» THE DATA:

Segment Open

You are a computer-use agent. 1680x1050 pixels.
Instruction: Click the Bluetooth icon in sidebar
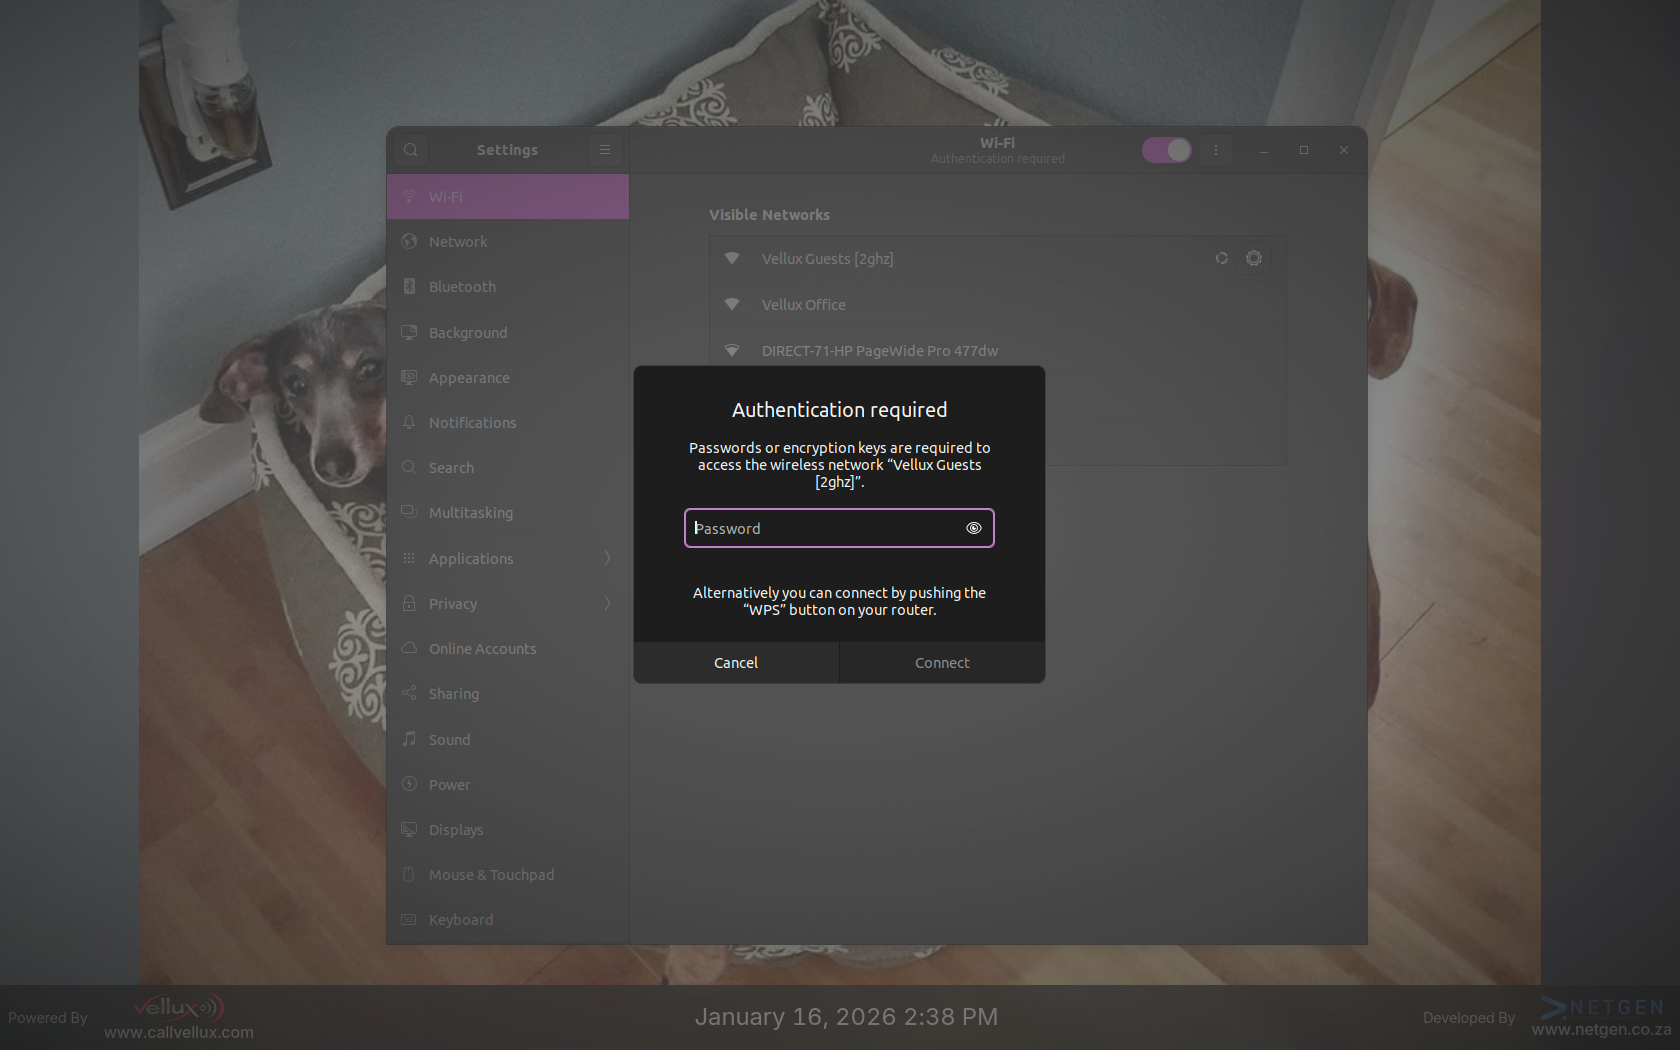pyautogui.click(x=409, y=287)
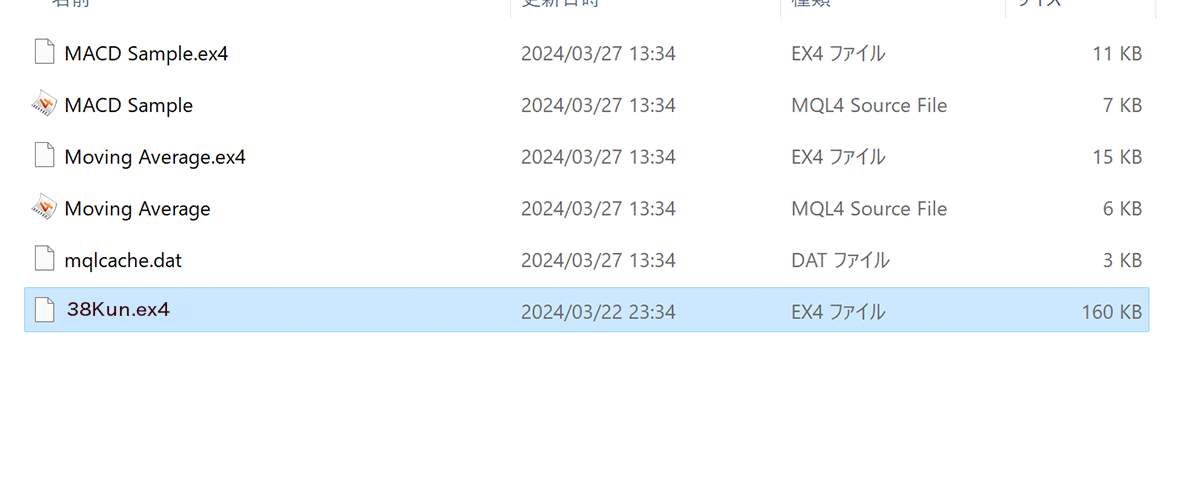Select the Moving Average source file name

coord(137,209)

Segment Closed

Print the listing above in full, exactly as written. Omit any pictures.

» EXERCISE RESPONSE:
You are a computer-use agent. 1680x1050 pixels.
Instruction: Click the Bluetooth icon in sidebar
pyautogui.click(x=409, y=287)
Select the Moving Average source file name

coord(137,209)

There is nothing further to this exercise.